FRAGMENTO DEL DOCUMENTO:
===

Me llamo Lucía y soy enfermera, pero eso en realidad da igual. Podría ser cualquier persona anónima que en estos días se está dejando la piel trabajando en los hospitales, centros de salud y residencias de toda España, luchando contra un gigante microscópico.
He trabajado durante once años en varias Unidades de Cuidados Intensivos, donde he visto muchas situaciones críticas, he vivido y empatizado con el sufrimiento ajeno, y me he llevado a casa los últimos suspiros de algunos pacientes mientras lágrimas de impotencia humedecían mi rostro. Cargo con una mochila a la espalda llena de tristeza, llanto y rabia de muchos familiares por la pérdida de un ser querido. Pero jamás pensé que en mi vida profesional me enfrentaría a algo así: un virus tan contagioso y letal que llegaría a producir una pandemia, obligando a la población mundial a abandonar su rutina, dejando desnudas las calles.

===

QUÉ REDACTAR:
Prosigue el relato de la enfermera de cuidados intensivos frente a la pandemia a partir de la última oración del fragmento.

BLOQUE DE DATOS:
===

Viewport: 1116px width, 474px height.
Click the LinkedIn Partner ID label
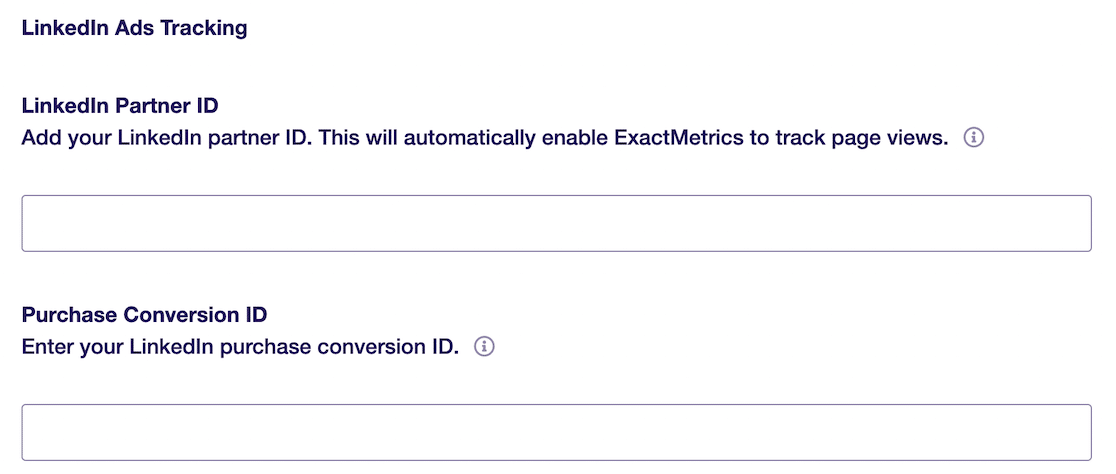[120, 105]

===

RESPUESTA ESCRITA:
Llegué a mi puesto de trabajo tras cumplir, durante catorce días en casa, un aislamiento preventivo estricto por haber estado en contacto directo y sin protección con personas contagiadas por el COVID-19. Me bastó recorrer escasos metros de la unidad para ser consciente de que todo había cambiado en mi ausencia. Los pasillos en los que previamente se respiraba adrenalina por las situaciones de urgencia a las que nos enfrentábamos, se habían convertido en un campo de batalla donde el nivel de esta hormona se había multiplicado exponencialmente. De repente me tenía que proteger de forma concienzuda, dedicando largos minutos a equiparme (bata impermeable, mascarilla especial, doble guante, gafas, doble gorro y calzas) con el miedo de no seguir bien los pasos y con la incertidumbre de si todas esas medidas de protección eran realmente efectivas. Pensé en mi familia, en mis amigos, en todas las personas que quiero y deseé, más que nunca, que estuviesen a salvo de toda esta locura.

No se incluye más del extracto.